Source document ▸
--- START ---

Knowing more about how your baby and you are wired, should make you feel like the super-power you are!  You are your baby’s “natural habitat” – the physical place where she safely transitions from life within to life without the womb – everything she needs is there even without the food: warmth, security, familiar sounds, comfort, a blueprint for trust and relationships.  Think about how delicious it is to hold your naked baby and how much you look forward to touching and smelling her bare skin.  That’s not superfluous behavior– science confirms that that’s an instinct of both of yours and one that delivers physiologic and psychological benefits!  Intimate contact, touch and swift responsiveness teach a baby trust.  And studies show that trust keeps stress levels low and immune and growth systems high.

There are a number of ways you can connect with your baby that are pleasurable for you both and can enhance the feeding experience:

  • Enjoying your Magical Hour– the first hour after birth naked belly-to-belly with your baby and experiencing your baby crawl to the breast. Awesome! Moms who ask for and get this uninterrupted time report a not-to-be-missed experience AND say they feel more confident as mothers a year later even if they don’t go on to breastfeed!  These babies also score higher at self-regulating (soothing) at one year of age just from that one seminal experience;
  • Feeding your baby skin-to-skin “at” the breast/chest.  Studies have shown that this can improve digestion and enhance absorption (Uvnas-Moberg et al. 1987; Uvnas-Moberg 2003);
  • Consider using safe donor milk — the undisputed next-best substitute to breastfeeding and pumping;
  • Not being separated from your baby, especially during the hospital stay, and holding her skin-to-skin as much as possible.  Because babies are physiologically not set up for independent life, newborns don’t like to be removed from the  warmth, familiar smells, sights and sounds of its mother and will protest with a very distinctive distress cry (Christenssen et al. 1995). This is often the reason a well-fed baby who has been put down after feeding appears unsatisfied — not because they haven’t had enough milk.  If separation and cries continue, a newborn will go into a ”protest-despair” mode where their bodies produce stress hormones, their heart and breathing rate decrease, and their body temperature falls (Michelsson et al. 1996);
  • Feeding on your baby’s early hunger cues (as opposed to a schedule).  Long before your new baby begins to cry for food, she will let you know that she needs to eat, starting with beginning to squirm in her sleep, then lip smacking, then putting her hands to her mouth or rooting (opening her mouth and trying to latch onto whatever she senses near her cheek), then crying.  Crying is a late feeding cue and should be avoided according the American Academy of Pediatrics;
  • Feeding your baby smaller amounts more frequently.  Newborns stomachs are tiny — the size of a “large shooter marble” on day one, are not capable of stretching (Seammon and Doyle 1920) and can hold less than an ounce comfortably.  They stretch to the about the size of a large walnut by day 3 (Zangen et al. 2001) but still only accommodate about an ounce at a time.  At 2 weeks, their tummies have expanded and they can eat about 2-2.5 ounces per feeding.  Overfilling the tank can cause regurgitation and introduce your baby to an unnatural sense of fullness.  Eating in smaller increments means newborns eat many times per day — 8-12 –not just every 4 hours;
  • Wearing your baby;
  • Sleeping close to your baby;
  • If you have been diagnosed with IGT or some other cause of low milk supply, consider using donor milk and a lactation aid that makes it possible to feed a baby at the breast without a full milk supply.

--- END ---

Information provided ▸
--- START ---

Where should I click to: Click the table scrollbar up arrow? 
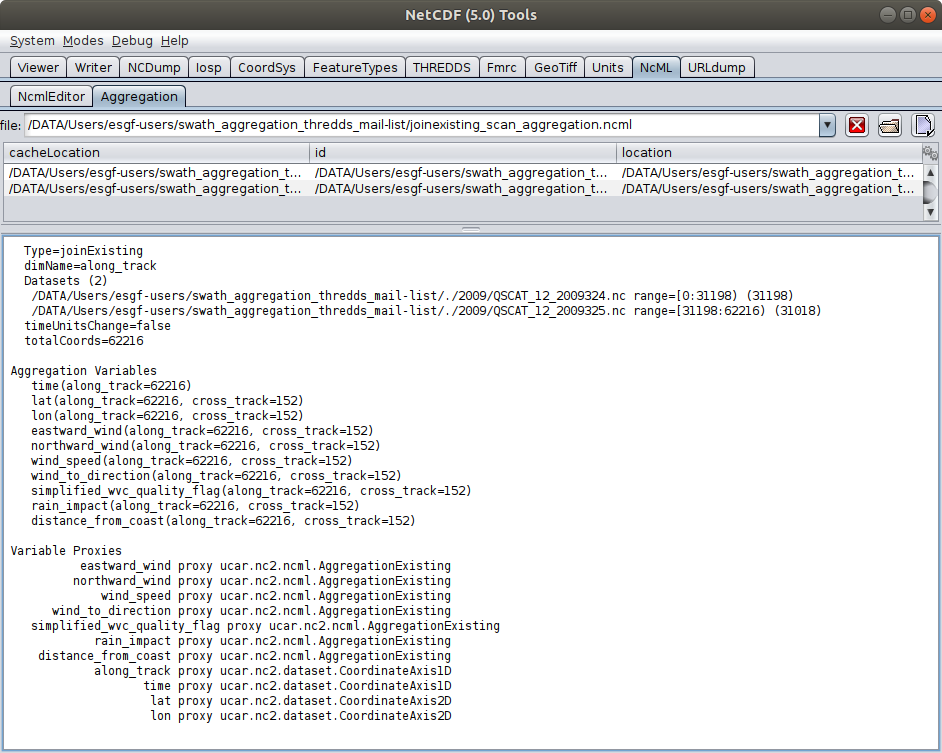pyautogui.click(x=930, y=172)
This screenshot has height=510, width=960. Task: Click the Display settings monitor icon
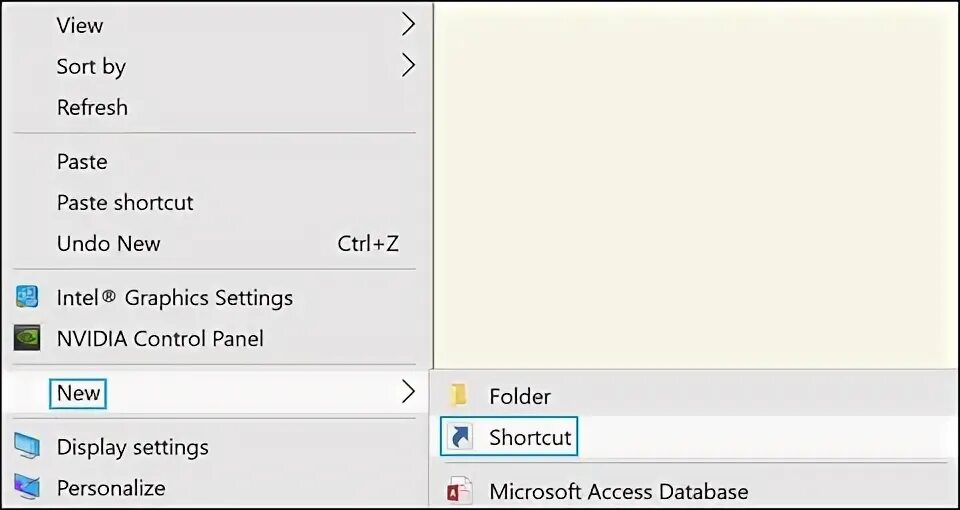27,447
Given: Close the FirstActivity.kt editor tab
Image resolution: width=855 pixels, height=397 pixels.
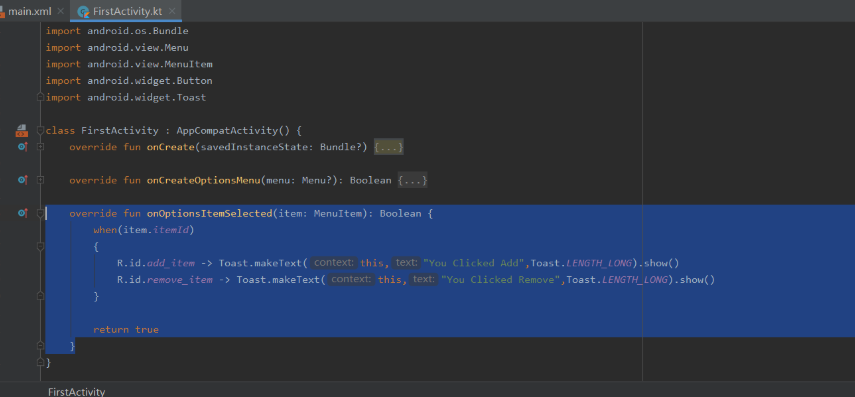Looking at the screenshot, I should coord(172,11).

--- END ---

Tasks to perform ▸
1. In the text on newborn feeding, rewrite the stretch from "Knowing more about" through "growth systems high.", replacing "Intimate contact" with "Close contact".
2. According to the text on newborn feeding, about what size is a newborn's stomach by day 3?
3. Continue the text on newborn feeding from where it stops.

Answers to the tasks ▸
1.
Knowing more about how your baby and you are wired, should make you feel like the super-power you are!  You are your baby’s “natural habitat” – the physical place where she safely transitions from life within to life without the womb – everything she needs is there even without the food: warmth, security, familiar sounds, comfort, a blueprint for trust and relationships.  Think about how delicious it is to hold your naked baby and how much you look forward to touching and smelling her bare skin.  That’s not superfluous behavior– science confirms that that’s an instinct of both of yours and one that delivers physiologic and psychological benefits!  Close contact, touch and swift responsiveness teach a baby trust.  And studies show that trust keeps stress levels low and immune and growth systems high.

2. About the size of a large walnut.

3.
Danielle Rigg has often said this about not being able to breastfeed:  “If I had gone on to have a third baby, I would still have given us that Magical Hour after birth and let my baby make her way to my barren chest symbolically.  I would have used donor milk and I would have fed her skin-to-skin on my bare chest, gazing into her eyes, as much as possible.”

So go ahead Mom, indulge the both of you –cuddle, snuggle, cherish and savor that baby  whether you are breastfeeding or not!